### EXERCISE GOAL
Reproduce the records word for word, beginning at the line that contains "The image size" and stopping after the line that contains "Image resolution: width=500". Omit the pictures from your answer.

### SUPPLIED MATERIAL
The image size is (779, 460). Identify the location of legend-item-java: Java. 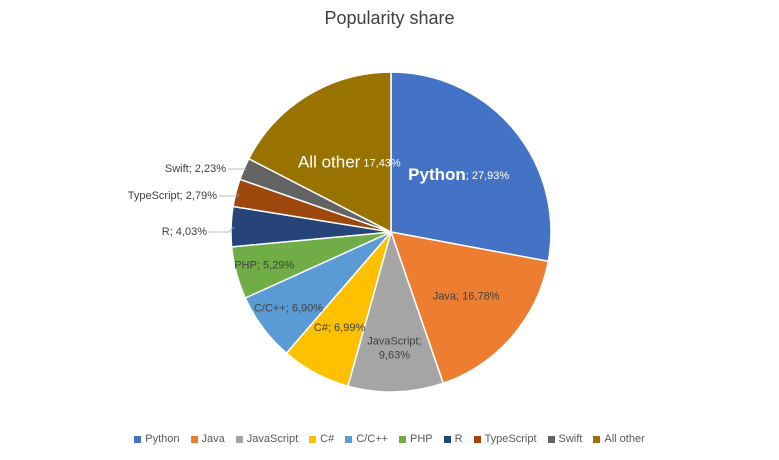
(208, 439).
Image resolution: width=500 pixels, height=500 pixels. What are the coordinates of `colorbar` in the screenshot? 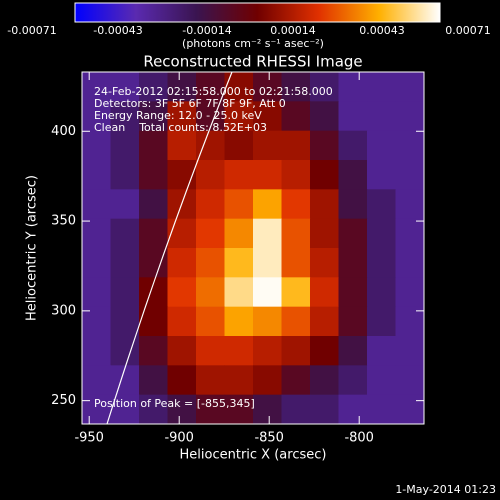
* * *
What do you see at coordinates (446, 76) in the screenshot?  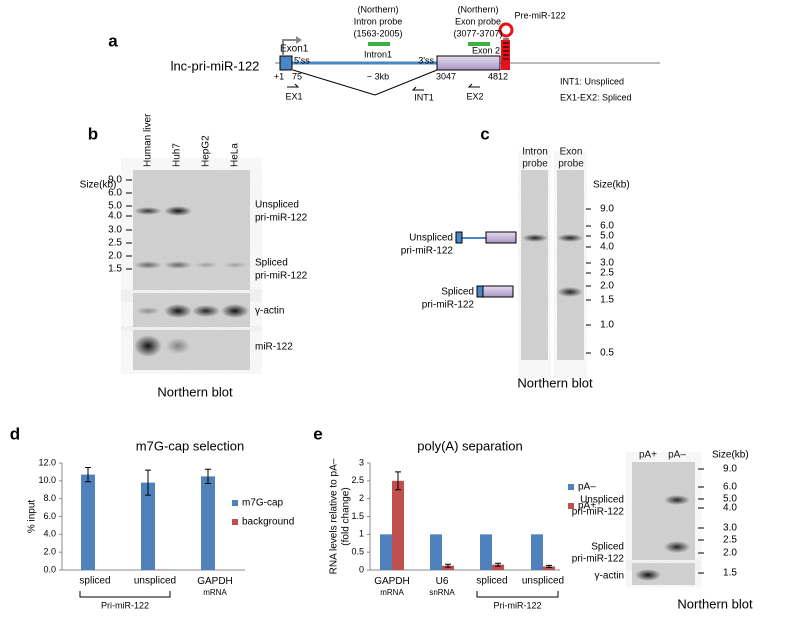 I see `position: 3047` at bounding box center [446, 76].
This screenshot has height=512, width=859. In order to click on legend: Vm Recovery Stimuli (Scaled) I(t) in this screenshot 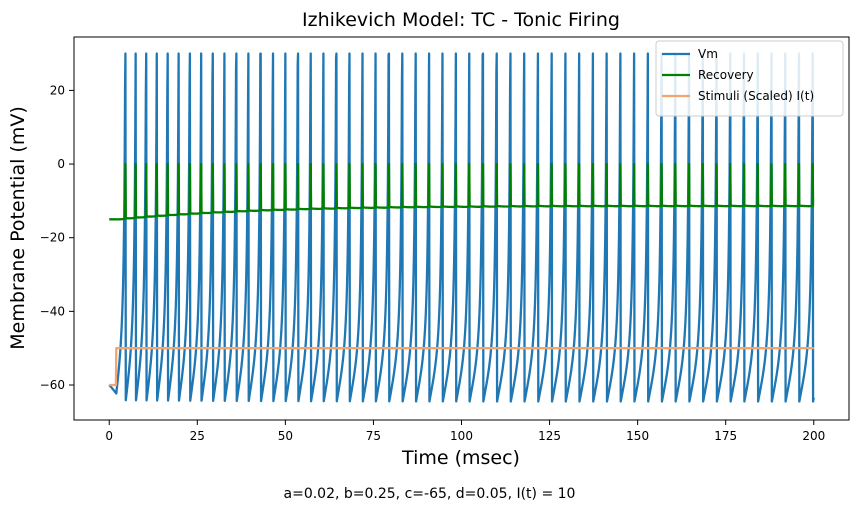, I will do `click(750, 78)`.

### TASK RESPONSE
The image size is (779, 460). Identify the location of legend-item-java: Java. 
(208, 439).
Image resolution: width=500 pixels, height=500 pixels. What are the coordinates of `colorbar` in the screenshot? 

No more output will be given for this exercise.